NBANBA

Tank Diaries: Tank, Tank and Tank, Tank, Tank

The end of the season is no place for respectability. What the Thunder need now are losses.
Getty Images/Ringer illustration

I knew this guy in college whose favorite movie was The Break-Up. Vaughn. Aniston. Lemons. Directed by On Cinema at the Cinema’s Peyton Reed, the film made over [spills coffee] $205 million worldwide and won Aniston and Vaughn the coveted Choice Chemistry award at the 2006 Teen Choice Awards. It was Vaughn’s first TCA and Aniston’s fourth. They have since each won one more. Him for Choice Activist in 2010. Her, another Choice Chemistry W, this time with Adam Sandler in 2011’s Just Go with It

The Break-Up is a real Golden Corral of a movie, something for everyone. Cole Hauser plays a character named Lupus. There’s a Peter Billingsley sighting. Vincent D’Onofrio says, “We’re taking it to the squids.” It has it all.

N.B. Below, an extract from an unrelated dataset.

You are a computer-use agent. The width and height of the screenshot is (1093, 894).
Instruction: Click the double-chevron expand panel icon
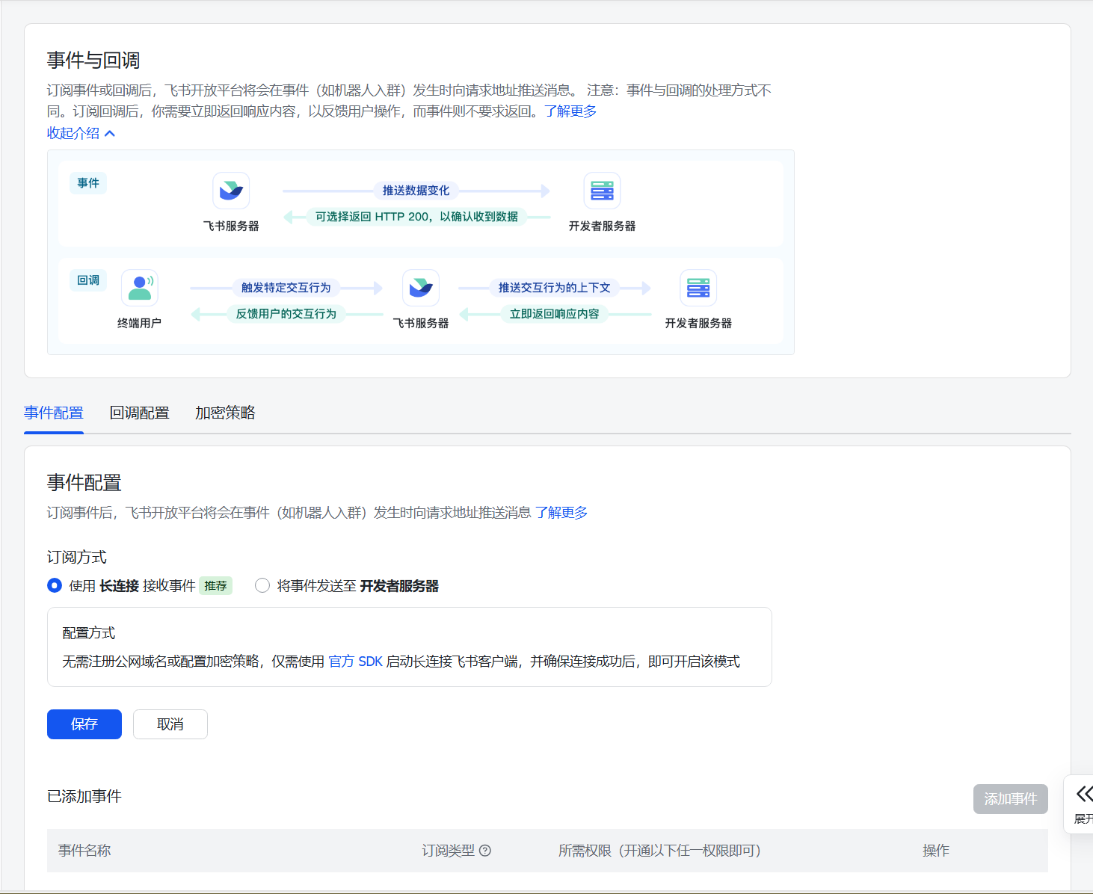pyautogui.click(x=1083, y=794)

The guy who loved The Break-Up never called it just The Break-Up. A movie this special, he had to add some stuff. Three words weren’t enough. He needed more. And so, no matter the situation, no matter the context, no matter the audience, he called it “The dark comedy The Break-Up.” So it would be, “Excuse me, ladies, have you seen the dark comedy The Break-Up?” Or, “The best film I’ve ever seen is the dark comedy The Break-Up.” Or, “Yeah, sex is good, but have you ever seen the dark comedy The Break-Up?” I also heard that one time he stood outside a party for hours screaming “Come to the decadent sin” at everyone arriving. A great time, this guy. Last I heard he was thinking of running for office. 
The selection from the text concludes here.